The water of the sea is everywhere salt, except at the mouths of great rivers, where the quantity of fresh water displaces that which properly belongs to the sea. The cause of its saltness is the solution of a natural mineral (chloride of sodium) which exists in the earth in great abundance in layers of a crystalline structure, and as this chloride of sodium (common salt) is soluble in water, of course it is all dissolved by the water in whatever situation they may come into contact with each other. The composition of sea-water differs slightly in different parts of the earth, the southern seas being slightly more salt than the northern. As a general rule, about five per cent. of solid matter is contained in sea-water, of this rather more than half (5.7) is chloride of sodium; the greater part of the other half consists of different salts of magnesia, and this is the whole source of the medicines known as Epsom salts and magnesia, the former being the sulphate and the latter the carbonate of magnesia. Iodine, another article used in medicine and photography, is also extracted from sea-water, which however contains but a very minute portion, too small to be detected as a general rule, but extracted by burning certain sea-weeds, in the ashes of which it is found in sufficient quantity to be separated.

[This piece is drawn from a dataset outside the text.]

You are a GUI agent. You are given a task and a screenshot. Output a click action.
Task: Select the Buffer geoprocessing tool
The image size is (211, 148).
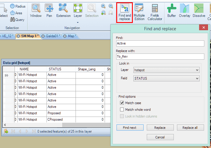[171, 10]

Although the sea as a whole keeps its level, yet in various parts it is constantly rising and sinking, sometimes at one place and sometimes at another; these risings and fallings are called tides, and are caused by the joint action of the sun and moon, that is, by their attraction, acting at different distances. First it must be observed (as is well known) attraction varies inversely as the square of the distance, that is, if the moon were twice as far off, her attraction of the earth would be one-fourth of what it now is, if three times as far off, one-ninth, and so on.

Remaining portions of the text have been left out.